■ **WHAT YOU ARE ASKED TO DO**: Could you rename "computer-use agent" to "desktop assistant" everywhere in the lines below and give them again with nothing else changed?

■ **DATA SECTION**:
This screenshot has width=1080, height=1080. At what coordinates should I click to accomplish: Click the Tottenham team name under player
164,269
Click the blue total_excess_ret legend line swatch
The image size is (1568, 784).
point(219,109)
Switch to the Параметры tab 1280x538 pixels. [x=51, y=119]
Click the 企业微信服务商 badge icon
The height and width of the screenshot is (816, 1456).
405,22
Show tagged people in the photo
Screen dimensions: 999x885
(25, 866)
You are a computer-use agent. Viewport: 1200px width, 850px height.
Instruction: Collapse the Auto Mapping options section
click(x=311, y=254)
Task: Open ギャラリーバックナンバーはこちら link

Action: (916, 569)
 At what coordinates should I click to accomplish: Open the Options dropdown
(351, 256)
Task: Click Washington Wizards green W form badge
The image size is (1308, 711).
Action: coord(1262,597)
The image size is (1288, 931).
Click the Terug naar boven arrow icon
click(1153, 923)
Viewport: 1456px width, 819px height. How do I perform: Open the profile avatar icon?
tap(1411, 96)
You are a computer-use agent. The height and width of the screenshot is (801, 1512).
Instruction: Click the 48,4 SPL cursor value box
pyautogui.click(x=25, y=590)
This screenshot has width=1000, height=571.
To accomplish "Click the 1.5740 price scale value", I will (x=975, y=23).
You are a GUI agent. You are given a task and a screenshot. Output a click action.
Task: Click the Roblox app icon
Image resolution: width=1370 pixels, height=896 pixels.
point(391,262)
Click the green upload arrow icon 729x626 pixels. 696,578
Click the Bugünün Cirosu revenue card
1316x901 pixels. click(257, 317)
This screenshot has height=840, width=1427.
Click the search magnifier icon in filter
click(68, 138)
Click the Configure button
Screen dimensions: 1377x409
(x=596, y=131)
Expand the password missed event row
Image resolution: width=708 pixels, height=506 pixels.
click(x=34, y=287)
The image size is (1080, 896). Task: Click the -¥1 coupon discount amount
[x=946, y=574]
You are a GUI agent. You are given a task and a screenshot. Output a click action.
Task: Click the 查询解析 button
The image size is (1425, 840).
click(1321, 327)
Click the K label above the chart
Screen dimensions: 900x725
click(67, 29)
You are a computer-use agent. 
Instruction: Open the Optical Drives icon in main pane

■ **TASK RESPONSE**:
This screenshot has width=1080, height=1080. At what coordinates should I click to accomplish: Click the Tottenham team name under player
164,269
Click the blue total_excess_ret legend line swatch
The image size is (1568, 784).
point(219,109)
Switch to the Параметры tab 1280x538 pixels. [x=51, y=119]
Click the 企业微信服务商 badge icon
The height and width of the screenshot is (816, 1456).
405,22
Show tagged people in the photo
Screen dimensions: 999x885
(25, 866)
You are a desktop assistant. Viewport: 1200px width, 850px height.
Instruction: Collapse the Auto Mapping options section
click(x=311, y=254)
Task: Open ギャラリーバックナンバーはこちら link

Action: (916, 569)
 At what coordinates should I click to accomplish: Open the Options dropdown
(351, 256)
Task: Click Washington Wizards green W form badge
The image size is (1308, 711).
Action: coord(1262,597)
The image size is (1288, 931).
Click the Terug naar boven arrow icon
click(1153, 923)
Viewport: 1456px width, 819px height. How do I perform: Open the profile avatar icon?
tap(1411, 96)
You are a desktop assistant. The height and width of the screenshot is (801, 1512).
Instruction: Click the 48,4 SPL cursor value box
pyautogui.click(x=25, y=590)
This screenshot has width=1000, height=571.
To accomplish "Click the 1.5740 price scale value", I will (x=975, y=23).
You are a GUI agent. You are given a task and a screenshot. Output a click action.
Task: Click the Roblox app icon
Image resolution: width=1370 pixels, height=896 pixels.
point(391,262)
Click the green upload arrow icon 729x626 pixels. 696,578
Click the Bugünün Cirosu revenue card
1316x901 pixels. click(257, 317)
This screenshot has height=840, width=1427.
Click the search magnifier icon in filter
click(68, 138)
Click the Configure button
Screen dimensions: 1377x409
(x=596, y=131)
Expand the password missed event row
Image resolution: width=708 pixels, height=506 pixels.
click(x=34, y=287)
The image size is (1080, 896). Task: Click the -¥1 coupon discount amount
[x=946, y=574]
You are a GUI agent. You are given a task and a screenshot. Output a click action.
Task: Click the 查询解析 button
The image size is (1425, 840).
click(1321, 327)
Click the K label above the chart
Screen dimensions: 900x725
click(67, 29)
You are a desktop assistant. 
Instruction: Open the Optical Drives icon in main pane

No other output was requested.